Methods. Seventy-four patients presenting to the neurosurgical department with RCC were analyzed retrospectively. Sixty-eight patients had a total of 78 surgical procedures, with the diagnosis of RCC confirmed by histological investigation; of these, 61 patients had adequate operative notes for the authors to evaluate extent of resection. Groups were separated into GTR (32 patients) or decompression (subtotal resection or fenestration into the sphenoid sinus; 29 patients) based on operative notes and postoperative imaging. The mean follow-up duration was 60.5 ± 72.1 months (the mean is expressed ± SD throughout).
Results. The average age at the time of the initial surgery was 42.8 ± 17.4 years, and 70% of patients were female. The mean cyst diameter preoperatively was 16.9 ± 17.8 mm. Eight patients had repeat surgery, our primary outcome measure; 3 repeat operations occurred in the GTR group, and 5 in the decompression group. There was no significant difference in recurrence when comparing groups (GTR 9%, decompression 17%; p = 0.36). There were no major complications; however, analysis of postoperative minor complications revealed that 11 (34%) GTRs resulted in surgical complications, whereas the decompression cohort accounted for only 3 complications (10%) (p = 0.03), with diabetes insipidus (6) and CSF leaks (5) being the most common. Gross-total resection also resulted in an increase in postoperative hyperprolactinemia compared with decompression (p = 0.03).
Conclusions. It appears that RCCs require repeat surgery in 13% of cases, and attempted GTR does not appear to reduce the overall rate of recurrence. However, more aggressive resections are associated with more complications in this series.

Introduction


Rathke cleft cysts (RCCs) are benign sellar cysts, and comprise between 6% and 10% of sellar lesions. They are thought to arise from a remnant of the embryological structure, the Rathke pouch, which is typically positioned between the adenohypophysis and the neurohypophysis. Rathke cleft cysts are found frequently at autopsy, and have been reported to occur in 5%–27% of the population.
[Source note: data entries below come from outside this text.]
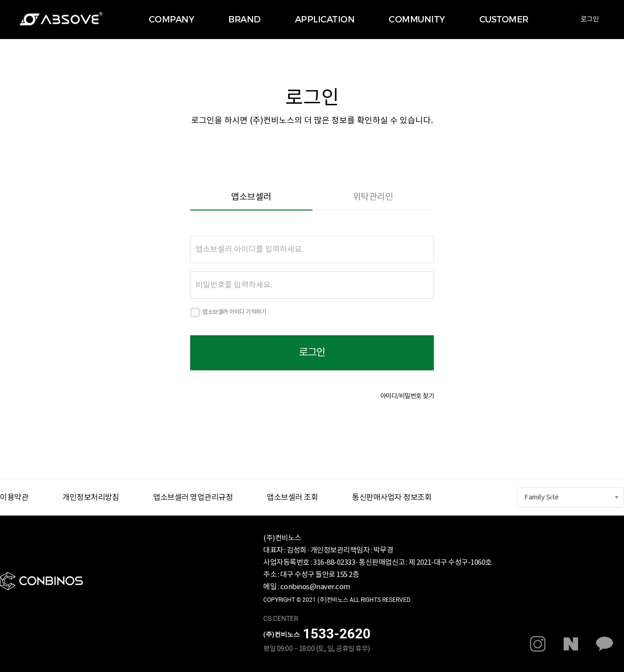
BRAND (244, 19)
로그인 (590, 19)
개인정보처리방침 (91, 498)
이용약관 (14, 498)
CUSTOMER (504, 19)
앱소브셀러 (251, 197)
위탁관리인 (373, 197)
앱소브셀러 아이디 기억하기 (234, 312)
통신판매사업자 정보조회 (391, 498)
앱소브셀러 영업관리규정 (193, 498)
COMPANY (172, 19)
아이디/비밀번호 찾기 (407, 396)
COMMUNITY (417, 19)
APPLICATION (325, 19)
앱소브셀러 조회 (292, 498)
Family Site (542, 497)
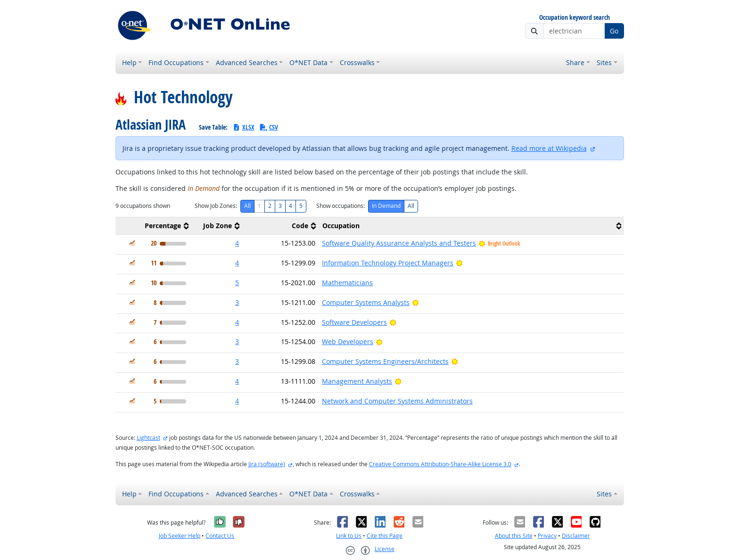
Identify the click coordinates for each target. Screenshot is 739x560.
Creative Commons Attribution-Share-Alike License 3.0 (440, 464)
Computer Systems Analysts (366, 302)
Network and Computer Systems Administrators (397, 401)
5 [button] (237, 282)
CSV (269, 127)
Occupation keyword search (575, 17)
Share (575, 62)
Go (614, 31)
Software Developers (354, 322)
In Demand (386, 206)
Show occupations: (340, 206)
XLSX (243, 127)
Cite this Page (385, 535)
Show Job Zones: (216, 206)
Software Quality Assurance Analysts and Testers (399, 243)
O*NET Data (308, 62)
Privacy (547, 535)
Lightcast (148, 437)
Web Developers (347, 341)
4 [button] (237, 243)
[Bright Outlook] (459, 263)
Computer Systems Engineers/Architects (385, 361)
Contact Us (220, 535)
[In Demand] (132, 243)
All (247, 206)
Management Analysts (357, 381)
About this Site (514, 535)
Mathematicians (347, 282)
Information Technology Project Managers (387, 263)
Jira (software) (267, 464)
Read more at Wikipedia (549, 148)
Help (129, 62)
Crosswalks (357, 62)
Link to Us (349, 535)
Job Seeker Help (180, 535)
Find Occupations (176, 62)
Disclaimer (576, 535)
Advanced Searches (246, 62)
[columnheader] (154, 226)
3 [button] (237, 302)
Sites (604, 62)
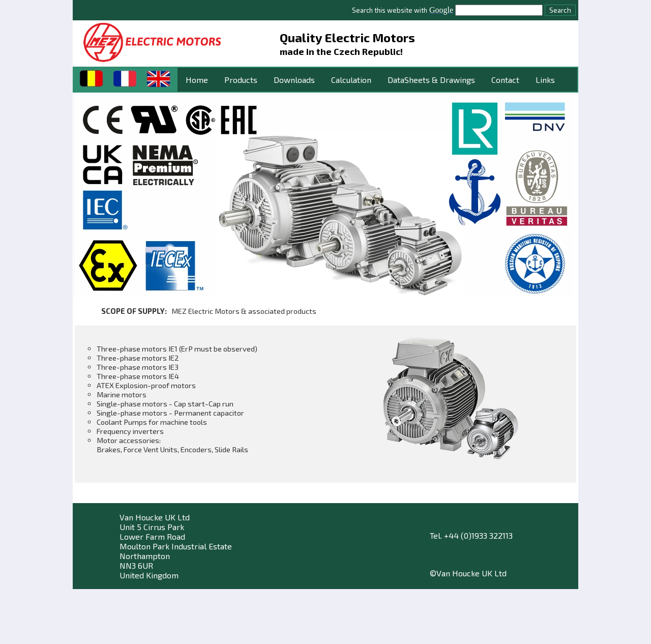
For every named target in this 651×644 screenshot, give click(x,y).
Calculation (351, 79)
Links (545, 79)
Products (241, 79)
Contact (505, 79)
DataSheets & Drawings (431, 79)
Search (560, 10)
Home (197, 79)
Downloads (294, 79)
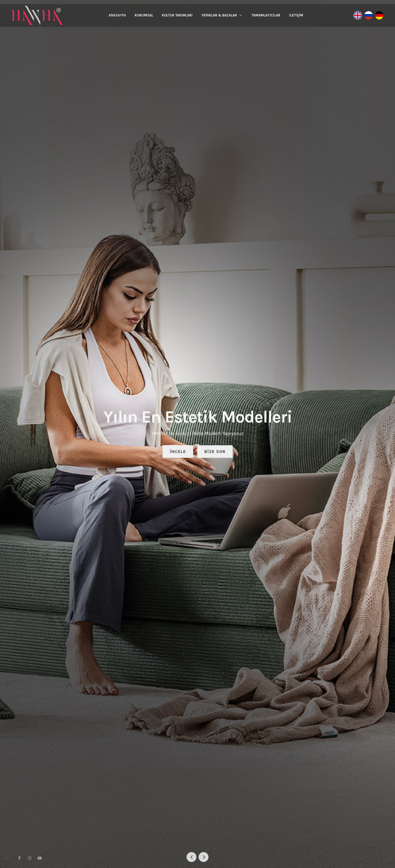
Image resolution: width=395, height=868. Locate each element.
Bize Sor (215, 453)
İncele (178, 453)
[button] (191, 857)
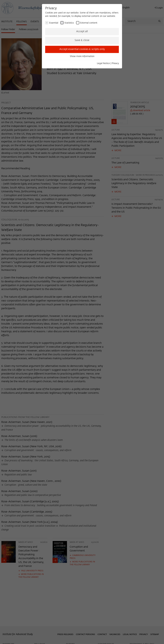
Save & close (82, 40)
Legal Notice (103, 63)
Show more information (82, 56)
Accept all (82, 32)
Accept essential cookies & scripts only (82, 49)
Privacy (115, 63)
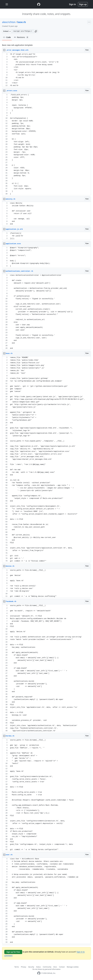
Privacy (24, 967)
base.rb (22, 22)
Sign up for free (13, 952)
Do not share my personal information (46, 969)
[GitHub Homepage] (39, 973)
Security (31, 967)
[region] (46, 70)
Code (7, 37)
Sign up (83, 4)
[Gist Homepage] (39, 4)
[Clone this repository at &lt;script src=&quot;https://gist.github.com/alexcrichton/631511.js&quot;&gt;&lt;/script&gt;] (22, 31)
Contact (62, 967)
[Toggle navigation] (7, 4)
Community (47, 967)
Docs (55, 967)
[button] (36, 31)
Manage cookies (73, 967)
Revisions (21, 37)
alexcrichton (9, 22)
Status (38, 967)
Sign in (73, 4)
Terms (17, 967)
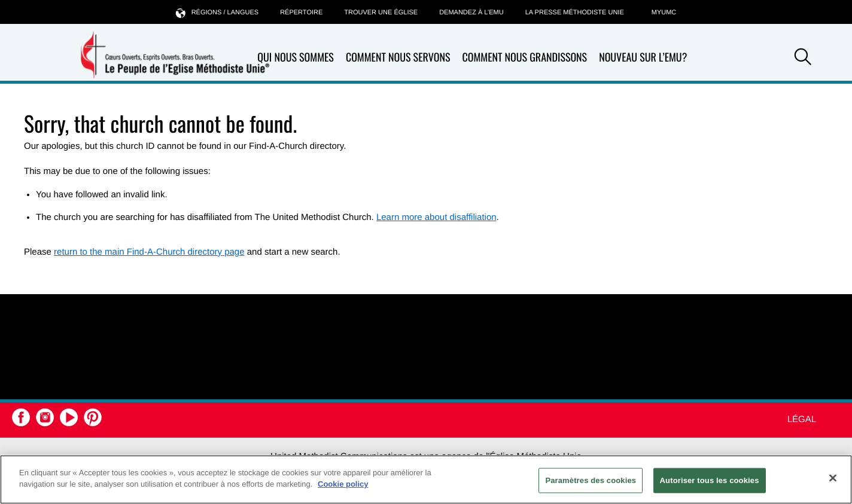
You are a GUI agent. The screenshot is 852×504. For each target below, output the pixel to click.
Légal (802, 419)
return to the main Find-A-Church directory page (149, 252)
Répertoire (301, 13)
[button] (803, 59)
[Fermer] (833, 478)
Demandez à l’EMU (471, 13)
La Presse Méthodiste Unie (574, 13)
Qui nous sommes (296, 57)
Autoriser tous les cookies (710, 480)
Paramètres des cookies (591, 480)
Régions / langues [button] (217, 12)
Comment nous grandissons (524, 57)
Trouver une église (381, 13)
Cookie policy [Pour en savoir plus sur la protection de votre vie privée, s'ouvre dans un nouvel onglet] (343, 484)
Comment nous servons (398, 57)
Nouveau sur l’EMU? (643, 57)
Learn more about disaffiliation (436, 217)
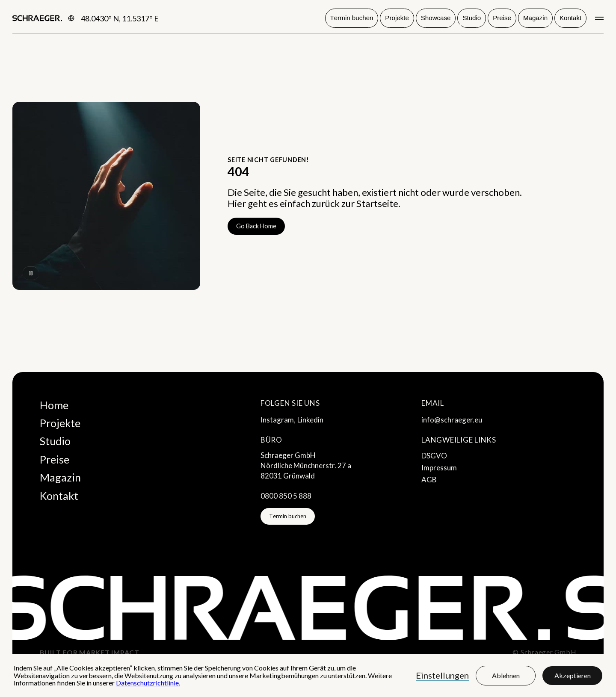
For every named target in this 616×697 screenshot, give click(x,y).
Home (54, 405)
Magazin (60, 477)
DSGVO (434, 455)
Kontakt (59, 496)
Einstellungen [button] (442, 675)
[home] (37, 18)
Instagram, (278, 419)
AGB (429, 479)
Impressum (439, 467)
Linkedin (310, 419)
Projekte (60, 423)
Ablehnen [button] (506, 675)
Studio (55, 441)
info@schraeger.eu (452, 419)
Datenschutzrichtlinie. (148, 682)
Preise (54, 459)
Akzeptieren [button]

Although RCCs are nonfunctioning, they can result in neurological and endocrine deficits via mass effect on the pituitary axis, optic chiasm, and surrounding anatomy. As a result, surgical intervention is recommended in symptomatic and at-risk patients, most commonly via a transsphenoidal approach. The extent of resection that produces maximum benefit is still somewhat controversial. Theoretically, a more aggressive resection such as a gross-total resection (GTR) would lead to a lower rate of recurrence than a subtotal resection (STR) or fenestration. However, this benefit has not been proven, and GTR conceivably leads to more complications. Furthermore, STR or fenestration techniques are believed to have fewer complications than a more aggressive resection. To date, there has been no conclusive evidence to show whether decompression of RCCs by fenestration or STR can achieve the same level of relief of mass effect as more aggressive approaches, such as a GTR. Similarly, it is also not fully known whether the rate of recurrence is directly correlated with the amount of tumor remaining postoperatively; that is, if a more aggressive resection will ensure a longer tumor-free period. In our study, we aim to answer these questions. We present a case series of patients with RCC in which these two valid paradigms are compared: GTR versus decompression with regard to cyst recurrence and complications due to surgery.